Bemused.
There’s so much to say, but more is less.
We have a culture of assuming people who look well-to-do always have what they need to survive and do not need help. Worse, we assume that they’re joking or ‘whining’ when they ask for help.
I use ‘we’ because I may have done this in the past although I always assume every ask for help is genuine.
I like to call it the curse of having. I don’t have an exact explanation for the use of that phrase, but think of it as a situation where you’re accustomed to having something and you need help, but can’t get any because everyone thinks you’re joking and all that. It’s very tragic.
We tell people to speak up when they need help, but jest at them when they do.

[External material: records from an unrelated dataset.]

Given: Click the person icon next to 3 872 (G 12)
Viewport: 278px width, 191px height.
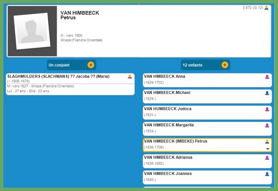Looking at the screenshot, I should [266, 8].
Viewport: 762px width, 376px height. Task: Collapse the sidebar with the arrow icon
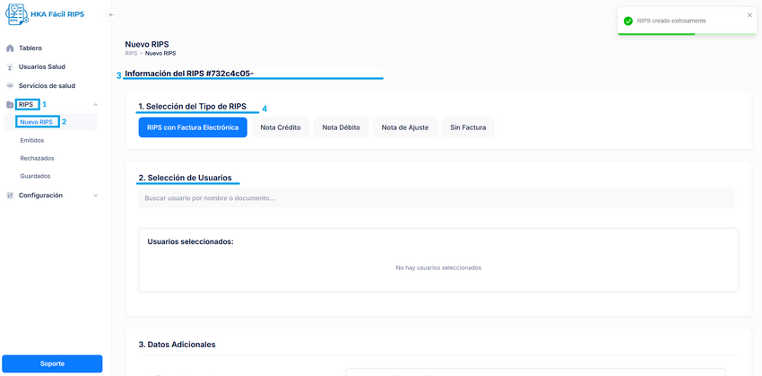click(111, 15)
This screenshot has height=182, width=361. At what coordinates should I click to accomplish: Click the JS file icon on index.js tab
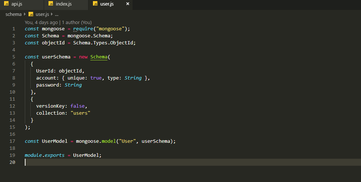[x=51, y=4]
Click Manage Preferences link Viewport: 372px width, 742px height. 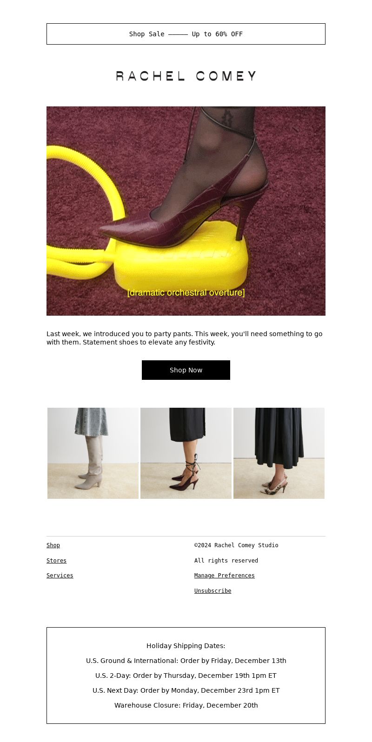(x=225, y=576)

Interestingly, I do not find this surprising, as the world doesn’t care about you. As always, I liken humans to players in the grand maze called ‘life’ - there are so many open fields before you’re in a closed loop.
That’s that.
There’s a crop of people that I detest the most. Well, I detest a lot of people, and the list grows every day. However, people who toy with traffic hawkers are the most horrible. I have witnessed this a number of times over the last few months, and it’s so insane.
Today, I saw some folks who wanted to buy a pack of Gala sausage rolls, and while we sat in traffic for about ten minutes, it took them forever to scramble out the money for the item. No, they didn’t give him after the ten minutes, he ran after the car for. about 100 metres into the next traffic before they gave him the money. I think you must be insane for not making your mind up and stressing people who are pursuing a legal hard-earned living.
Yes, there are a million excuses but I think the honorable thing is to discharge the seller if there’s delay in finding the means of payment as opposed to being an idiot.
How do you, my reader, manage people (associates) who do not have a sense of urgency? I find myself bemused at people who are meant to be inclusive acting as though they’re not an integral part of something. I see this every day; at work, in communities, etc.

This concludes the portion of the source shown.